## [GIVEN DATA]

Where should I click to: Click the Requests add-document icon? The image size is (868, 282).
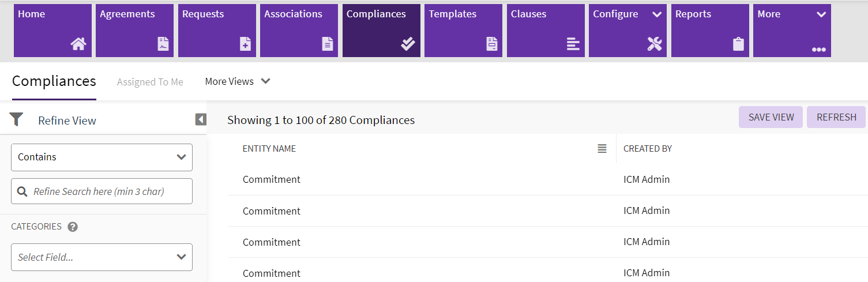(x=245, y=44)
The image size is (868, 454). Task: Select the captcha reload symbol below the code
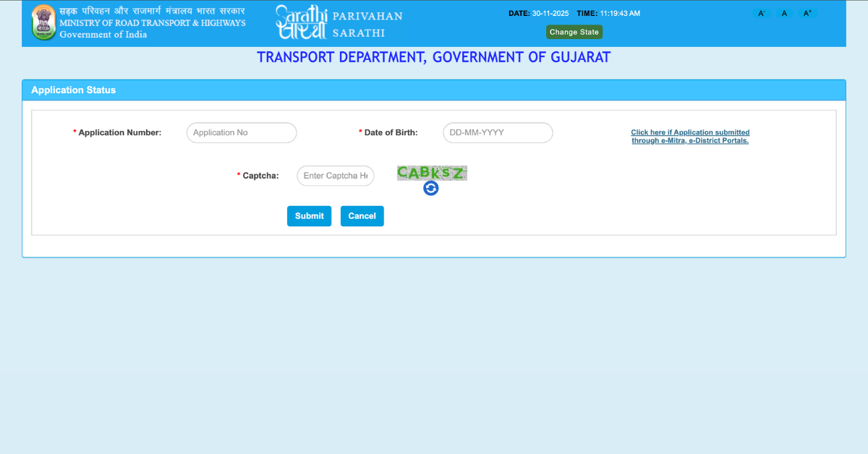(x=430, y=188)
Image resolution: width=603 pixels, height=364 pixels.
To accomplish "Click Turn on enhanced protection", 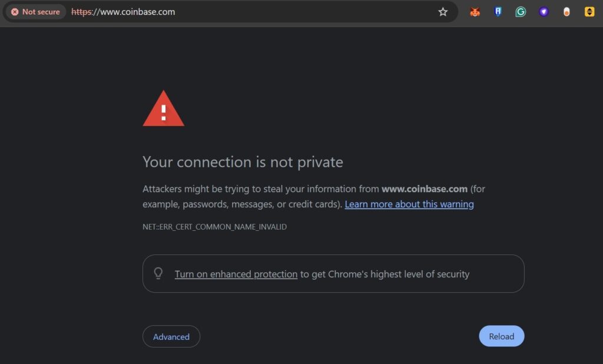I will pos(236,274).
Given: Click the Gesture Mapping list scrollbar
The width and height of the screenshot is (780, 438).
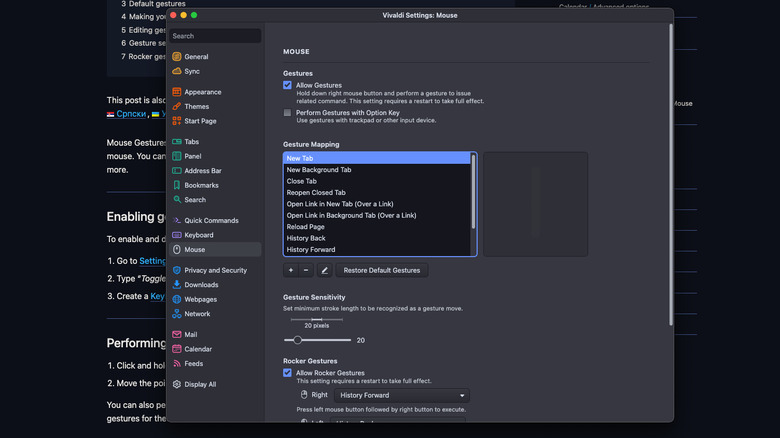Looking at the screenshot, I should click(x=473, y=180).
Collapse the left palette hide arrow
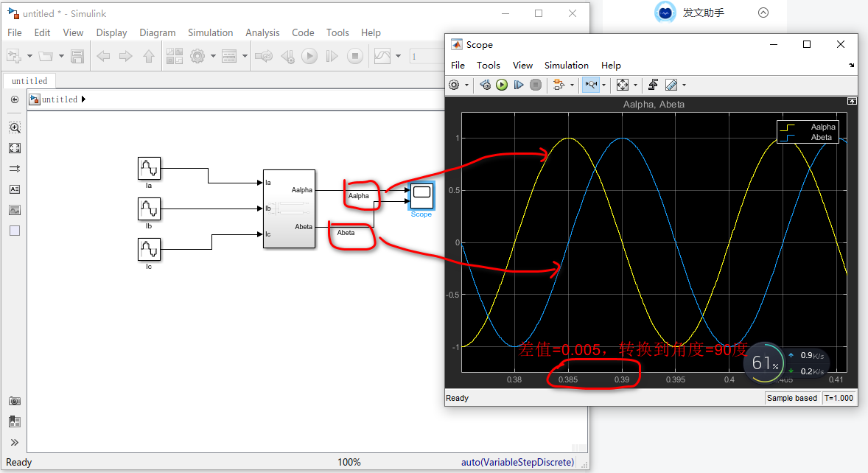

## [WHAT IS BEING ASKED]
Only the lines from the top of the records through the line with "Image resolution: width=603" belong in the copy; write them out exactly, leaving out pictures.

## [RESPONSE]
Where should I click to: Click the Requests add-document icon? The image size is (868, 282).
(x=245, y=44)
The image size is (868, 454). Task: Select the captcha reload symbol below the code
(x=430, y=188)
Image resolution: width=603 pixels, height=364 pixels.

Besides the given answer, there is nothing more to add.